Scompare il contratto fra committente e impresa generale (la quale a sua volta sviluppava contratti con i subappaltatori), ma la stazione appaltante definisce direttamente i rapporti con i subfornitori scavalcando l’impresa generale, e il progetto viene affrontato in maniera unitaria all’interno dello stesso staff tecnico.
Naturalmente tutto ciò richiede uno sforzo organizzativo che solo pochi committenti sono in grado di attuare.

Come interviene l’innovazione anche tecnologica?
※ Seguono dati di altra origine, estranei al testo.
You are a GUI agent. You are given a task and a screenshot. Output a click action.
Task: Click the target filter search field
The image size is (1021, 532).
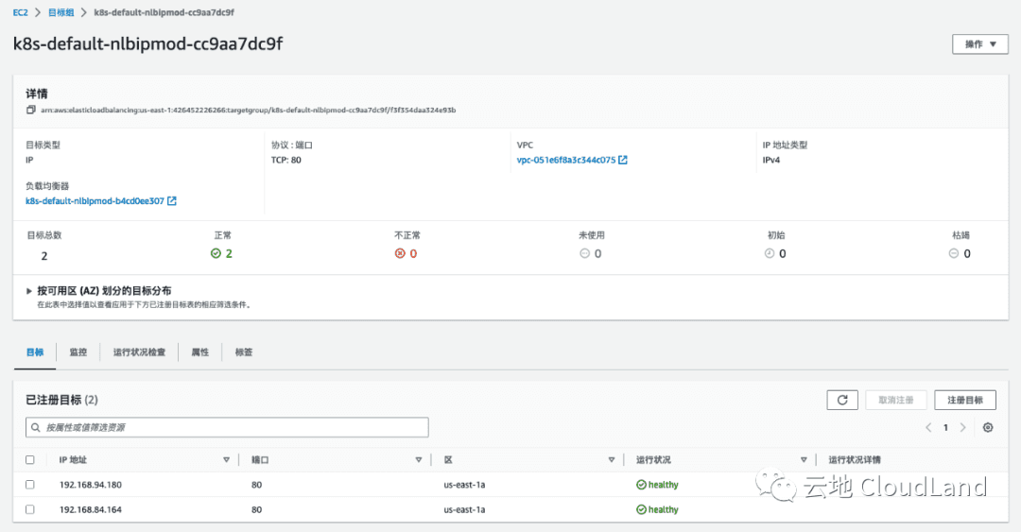tap(227, 427)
In quali ambiti dell’edilizia si diffonde in modo più interessante?

Per quanto concerne lo sviluppo delle tecnologie edilizie, ad eccezione degli anni settanta, dove la prefabbricazione sembrava aver aperto le porte ad un modo di produrre molto simile ai comparti produttivi manifatturieri, basandosi sul concetto di standardizzazione e riproducibilità seriale dell’elemento tecnologico, oggi i maggiori sviluppi tecnologici sono per la maggior parte legati al miglioramento delle qualità intrinseche dei materiali tradizionali, migliori capacità termo-acustiche, durabilità nel tempo, maggior leggerezza e versatilità.
Il fatto di aver avuto un miglioramento delle tecniche e delle tecnologie tradizionali lo si deve imputare al grande sviluppo del restauro e della manutenzione che questo paese sta riscontrando.
Le tecniche di costruzione rimangono per lo più invariate, è sempre presente la struttura intelaiata in cemento armato o in acciaio, solai in latero-cemento, in pannelli prefabbricati, in lamiere grecate, ma le principali novità le riscontriamo nelle tecnologie per i rivestimenti, dove si incontrano sempre più edifici (non solo nel terziario) provvisti di pareti ventilate e coperture, anch’esse ventilate, in rame o acciaio zincato.
Molti architetti si stanno avvicinando all’architettura bioclimatica, la quale non è una nuova corrente architettonica ma un nuovo modo di intendere il progetto, affrontando con maggior responsabilità il tema della sostenibilità e dell’impatto ambientale.
Qualora la bioarchitettura iniziasse a prendere piede nel panorama edilizio italiano vedremmo nuove tecniche e tecnologie, come i muri ad acqua, sistemi di raffrescamento passivo, coperture fotovoltaiche, serre accumulatori di calore, ecc.